1 lb. Fresh or Previously Frozen Sea Scallops
1Tbsp Extra Virgin Olive Oil
1/2 box Whole Wheat Thin Spaghetti or Linguine
Pesto (recipe below)
In a frying or saute pan, heat the olive oil over medium-high heat. Add scallops and saute until bottom side is golden brown. Then using tongs, flip scallops and cook on remaining side for 2-3 more minutes. While sauteing the scallops, boil water and add pasta for the recommended cooking time (usually on the box). Drain pasta. Also, remove the scallops and place on paper towel to drain any excess oil. In a large bowl, combine pasta, scallops, and pesto...toss and serve.
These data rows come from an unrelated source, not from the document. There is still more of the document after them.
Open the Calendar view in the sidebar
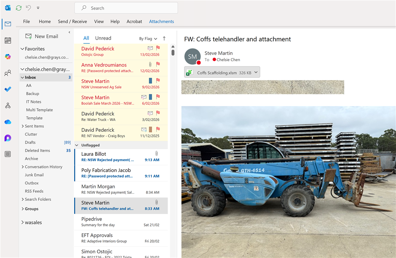Viewport: 396px width, 258px height. (x=8, y=40)

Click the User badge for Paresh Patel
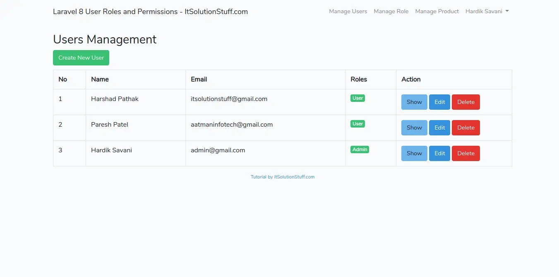coord(357,124)
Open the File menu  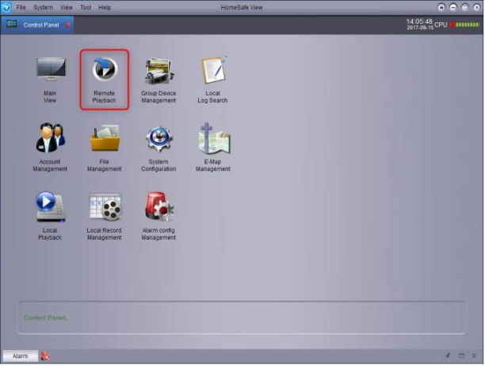(x=21, y=7)
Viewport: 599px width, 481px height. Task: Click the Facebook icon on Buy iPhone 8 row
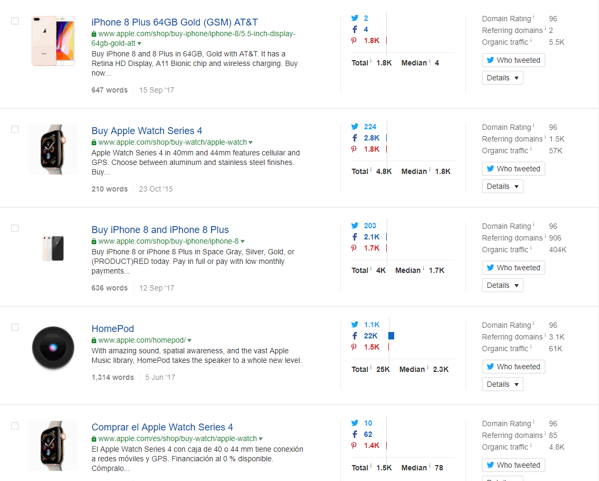pos(354,237)
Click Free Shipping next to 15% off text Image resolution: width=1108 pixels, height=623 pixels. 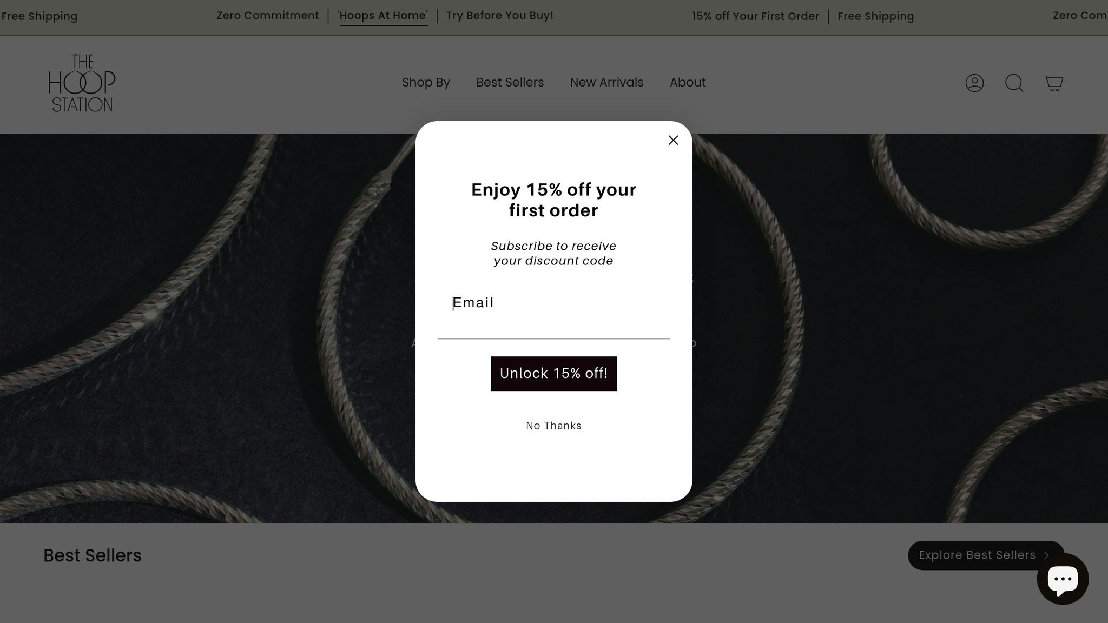coord(875,16)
I like to add parsley and freshly grated Parmesan cheese to finish the dish.
For the Pesto:
Pesto's main ingredients are basil, olive oil, garlic, and pine nuts. Adding any other herbs, spices, and nuts are completely up to you! Fresh herbs are always best, since they are more fragrant, but in a pinch, simply raid your spice rack for all the dried ingredients you need. Here's the pesto I make:
1/2 cup Basil
1 Tbsp Oregano
1 Tbsp Parsley
1/3 cup Olive Oil
1/4 cup Pine Nuts
3 cloves Garlic
1 tsp coarse salt
Dash of Thyme
Dash of Sage
Cracked pepper
Combine all dry ingredients in a small food processor and set to chop. As the food processor is chopping and mixing, slowly pour in the olive oil to mix. The result is a really aromatic pesto, perfect for so many recipes. Optional ingredients are a dash of lemon juice for a citrus pesto or a few red pepper flakes for a kick!